Required action :: Please give back word for word the lines of the material below between the line containing "Open the app launcher grid icon" and the line containing "Open the Go", inclusive.

Task inputs ::
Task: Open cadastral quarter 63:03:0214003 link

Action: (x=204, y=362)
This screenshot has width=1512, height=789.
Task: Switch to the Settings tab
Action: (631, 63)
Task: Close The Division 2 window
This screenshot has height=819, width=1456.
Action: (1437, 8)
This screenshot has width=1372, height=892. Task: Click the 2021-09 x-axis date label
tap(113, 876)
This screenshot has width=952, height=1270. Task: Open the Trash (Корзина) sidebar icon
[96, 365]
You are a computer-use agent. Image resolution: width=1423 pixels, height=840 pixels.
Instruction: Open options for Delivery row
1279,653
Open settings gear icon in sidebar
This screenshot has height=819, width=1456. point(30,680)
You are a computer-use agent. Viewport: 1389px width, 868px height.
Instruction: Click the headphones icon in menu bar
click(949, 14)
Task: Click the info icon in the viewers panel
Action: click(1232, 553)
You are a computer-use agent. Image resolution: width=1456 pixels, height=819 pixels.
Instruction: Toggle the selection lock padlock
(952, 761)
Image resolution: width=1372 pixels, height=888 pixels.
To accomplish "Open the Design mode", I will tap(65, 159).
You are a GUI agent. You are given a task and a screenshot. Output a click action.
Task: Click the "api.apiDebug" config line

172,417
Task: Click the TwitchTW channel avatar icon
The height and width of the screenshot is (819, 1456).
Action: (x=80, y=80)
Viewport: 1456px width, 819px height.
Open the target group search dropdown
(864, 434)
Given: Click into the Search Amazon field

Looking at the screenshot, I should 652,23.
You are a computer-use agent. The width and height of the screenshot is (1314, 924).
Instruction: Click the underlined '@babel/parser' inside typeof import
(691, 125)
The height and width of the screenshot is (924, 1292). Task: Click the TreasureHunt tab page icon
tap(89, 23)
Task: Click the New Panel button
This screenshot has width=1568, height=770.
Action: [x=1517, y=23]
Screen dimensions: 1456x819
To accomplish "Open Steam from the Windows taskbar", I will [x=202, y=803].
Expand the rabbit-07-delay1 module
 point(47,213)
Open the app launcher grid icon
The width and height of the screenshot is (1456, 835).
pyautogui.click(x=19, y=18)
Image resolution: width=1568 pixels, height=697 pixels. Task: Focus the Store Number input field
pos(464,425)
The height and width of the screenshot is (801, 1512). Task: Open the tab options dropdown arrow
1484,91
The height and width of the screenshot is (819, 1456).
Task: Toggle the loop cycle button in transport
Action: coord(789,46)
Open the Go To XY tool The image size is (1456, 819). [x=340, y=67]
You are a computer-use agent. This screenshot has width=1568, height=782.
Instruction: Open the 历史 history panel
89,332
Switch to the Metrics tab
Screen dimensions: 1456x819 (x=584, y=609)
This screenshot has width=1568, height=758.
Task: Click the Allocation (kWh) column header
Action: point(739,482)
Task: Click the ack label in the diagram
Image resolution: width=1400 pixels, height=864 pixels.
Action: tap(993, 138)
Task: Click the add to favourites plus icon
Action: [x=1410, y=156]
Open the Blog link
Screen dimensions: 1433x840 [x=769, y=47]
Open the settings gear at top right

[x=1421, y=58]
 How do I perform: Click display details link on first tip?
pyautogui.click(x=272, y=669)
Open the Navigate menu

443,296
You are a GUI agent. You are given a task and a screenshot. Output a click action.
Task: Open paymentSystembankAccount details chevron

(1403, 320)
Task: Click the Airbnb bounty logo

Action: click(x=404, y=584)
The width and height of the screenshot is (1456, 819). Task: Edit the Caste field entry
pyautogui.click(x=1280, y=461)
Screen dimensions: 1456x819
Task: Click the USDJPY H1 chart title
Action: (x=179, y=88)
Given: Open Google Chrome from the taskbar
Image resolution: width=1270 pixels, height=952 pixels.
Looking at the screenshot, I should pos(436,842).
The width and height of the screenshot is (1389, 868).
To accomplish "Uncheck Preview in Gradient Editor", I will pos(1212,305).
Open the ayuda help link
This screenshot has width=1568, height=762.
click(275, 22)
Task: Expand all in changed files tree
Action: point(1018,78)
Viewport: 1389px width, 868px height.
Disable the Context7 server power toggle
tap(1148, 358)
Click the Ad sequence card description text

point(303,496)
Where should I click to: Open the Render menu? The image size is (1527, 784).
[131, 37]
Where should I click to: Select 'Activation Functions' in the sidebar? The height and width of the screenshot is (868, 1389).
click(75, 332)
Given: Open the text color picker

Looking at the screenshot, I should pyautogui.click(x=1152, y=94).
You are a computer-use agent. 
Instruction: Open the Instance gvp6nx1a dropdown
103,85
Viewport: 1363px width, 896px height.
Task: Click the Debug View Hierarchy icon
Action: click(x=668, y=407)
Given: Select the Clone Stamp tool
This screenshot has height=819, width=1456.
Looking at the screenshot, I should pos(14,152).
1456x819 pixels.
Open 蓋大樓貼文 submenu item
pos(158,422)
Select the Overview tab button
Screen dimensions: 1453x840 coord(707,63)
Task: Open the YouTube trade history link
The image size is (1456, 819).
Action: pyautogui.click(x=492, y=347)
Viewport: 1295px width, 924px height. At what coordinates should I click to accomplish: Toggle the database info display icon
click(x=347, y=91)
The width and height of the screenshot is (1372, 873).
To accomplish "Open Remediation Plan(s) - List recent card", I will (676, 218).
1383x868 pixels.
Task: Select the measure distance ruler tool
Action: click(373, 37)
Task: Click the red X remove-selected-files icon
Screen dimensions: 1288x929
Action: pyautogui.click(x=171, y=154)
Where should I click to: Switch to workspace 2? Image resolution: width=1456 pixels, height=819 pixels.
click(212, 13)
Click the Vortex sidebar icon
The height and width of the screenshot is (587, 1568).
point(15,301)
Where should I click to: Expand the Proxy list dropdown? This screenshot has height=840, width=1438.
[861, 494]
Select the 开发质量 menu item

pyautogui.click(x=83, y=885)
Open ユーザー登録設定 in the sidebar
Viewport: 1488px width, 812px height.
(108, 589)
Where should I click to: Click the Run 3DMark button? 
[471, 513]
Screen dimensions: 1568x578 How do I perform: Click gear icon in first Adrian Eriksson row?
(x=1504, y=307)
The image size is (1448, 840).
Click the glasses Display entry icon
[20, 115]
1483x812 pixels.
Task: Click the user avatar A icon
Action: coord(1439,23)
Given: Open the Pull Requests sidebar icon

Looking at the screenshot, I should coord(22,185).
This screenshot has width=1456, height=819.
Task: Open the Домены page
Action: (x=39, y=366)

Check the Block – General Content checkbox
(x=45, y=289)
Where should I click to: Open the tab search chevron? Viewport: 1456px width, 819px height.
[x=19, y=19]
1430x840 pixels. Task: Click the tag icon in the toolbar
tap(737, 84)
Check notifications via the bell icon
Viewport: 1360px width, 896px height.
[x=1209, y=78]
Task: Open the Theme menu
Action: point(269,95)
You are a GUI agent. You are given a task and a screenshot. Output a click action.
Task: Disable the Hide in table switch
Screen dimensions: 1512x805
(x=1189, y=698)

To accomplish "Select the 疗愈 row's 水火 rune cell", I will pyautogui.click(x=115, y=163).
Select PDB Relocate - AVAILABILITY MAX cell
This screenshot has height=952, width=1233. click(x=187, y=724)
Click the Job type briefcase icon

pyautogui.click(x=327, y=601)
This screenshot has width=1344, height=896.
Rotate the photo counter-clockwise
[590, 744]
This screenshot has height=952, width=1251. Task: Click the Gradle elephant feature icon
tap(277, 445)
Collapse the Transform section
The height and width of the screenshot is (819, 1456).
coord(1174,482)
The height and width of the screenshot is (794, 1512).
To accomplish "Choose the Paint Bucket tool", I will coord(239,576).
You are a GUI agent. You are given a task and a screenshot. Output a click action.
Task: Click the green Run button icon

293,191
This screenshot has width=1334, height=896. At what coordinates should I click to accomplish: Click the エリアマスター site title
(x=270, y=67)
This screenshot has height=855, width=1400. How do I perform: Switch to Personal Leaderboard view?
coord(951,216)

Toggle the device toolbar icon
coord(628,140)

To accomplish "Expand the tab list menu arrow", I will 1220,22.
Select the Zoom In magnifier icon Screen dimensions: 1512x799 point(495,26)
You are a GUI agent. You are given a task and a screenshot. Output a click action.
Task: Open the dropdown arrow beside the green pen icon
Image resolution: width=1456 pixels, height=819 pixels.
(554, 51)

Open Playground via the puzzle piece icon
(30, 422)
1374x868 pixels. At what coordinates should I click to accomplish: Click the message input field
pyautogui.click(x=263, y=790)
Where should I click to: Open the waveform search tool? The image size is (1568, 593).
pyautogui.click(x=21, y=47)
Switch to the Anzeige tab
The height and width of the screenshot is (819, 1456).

Answer to this exercise ::
Open the app launcher grid icon
The width and height of the screenshot is (1456, 835).
pyautogui.click(x=19, y=18)
Image resolution: width=1568 pixels, height=697 pixels. Task: Focus the Store Number input field
pos(464,425)
The height and width of the screenshot is (801, 1512). Task: Open the tab options dropdown arrow
1484,91
The height and width of the screenshot is (819, 1456).
Task: Toggle the loop cycle button in transport
Action: coord(789,46)
Open the Go To XY tool The image size is (1456, 819). [x=340, y=67]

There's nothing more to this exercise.